Escudero: Aquino clean on anti-Poe hits
President Benigno Aquino III has nothing to do with the attacks mounted by his party mates and allies against Sen. Grace Poe, her running mate, Sen. Francis Escudero, believes.
As such, Escudero sees no need to talk to Mr. Aquino, his friend, to get his allies to back off Poe in their attempts to get her out of the presidential race.
“In my view, President Aquino has no personal involvement in the steps taken against Senator Poe. If anything, it’s the people under him who are campaigning for and are solidly behind the candidate he anointed. But as for he himself, I do not see his hand or any move of his regarding the matter,” Escudero told reporters on Friday at a Senate forum.
Poe, who is running for president as an independent, is facing a string of disqualification cases in the Commission on Elections. The complaints contend she is not a natural-born citizen since she is a foundling, and she does not meet the 10-year residency rule since she lived in the United States.

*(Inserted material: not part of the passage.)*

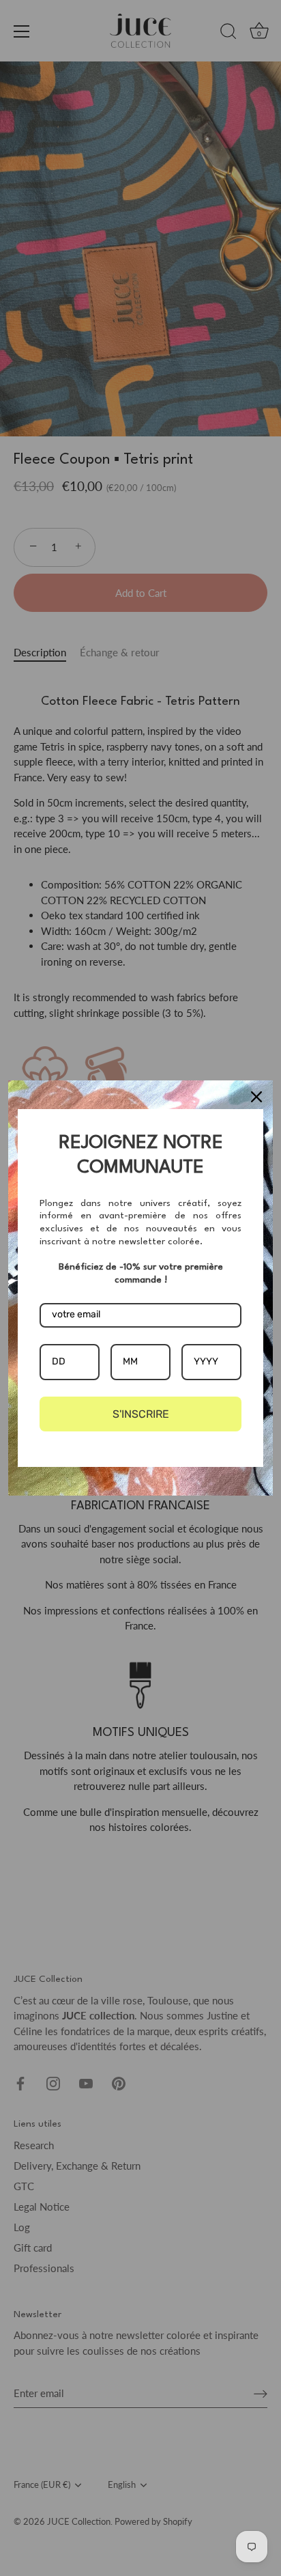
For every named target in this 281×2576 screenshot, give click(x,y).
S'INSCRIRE (141, 1414)
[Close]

Poe and Escudero have blamed her rivals, including the camp of Liberal Party standard bearer Mar Roxas, for the attempts to disqualify her.
But Escudero said he was confident the President was not involved in the efforts to bring down Poe.
“Understand that he is not helping in this. It’s enough for me because, of course, there is some ill feeling from the other side that he is not helping to achieve this,” Escudero said.
As for Mr. Aquino’s recent twitting of Roxas’ rivals when he was in Rome, Escudero noted that the President commented on each candidate but not on whether Poe could run or not.
Escudero said his friendship with Mr. Aquino remained, although they last talked when the President was trying to convince Poe to be Roxas’ running mate.
“He has kept a respectful distance and so have I,” the senator said.
He surmised they would next talk when the elections are over.
Escudero meanwhile noted that only one more vote was needed in the Comelec en banc to disqualify Poe, which was why their camp was not pinning their hopes on the poll agency.
Three election commissioners belonging to one division had already ruled to disqualify Poe for not meeting the residency requirement.
Escudero said their next move, should the Comelec rule against Poe, would be to run to the Supreme Court.
He said that based on the Supreme Court’s 2004 ruling in the case against Poe’s adoptive father, Fernando Poe Jr., she should be allowed to run.
The elder Poe also faced a challenge to his candidacy for president over questions of his citizenship.
In the 2004 decision, the high court essentially ruled that the people should be allowed to decide and Fernando Poe Jr. should be allowed to run, Escudero said.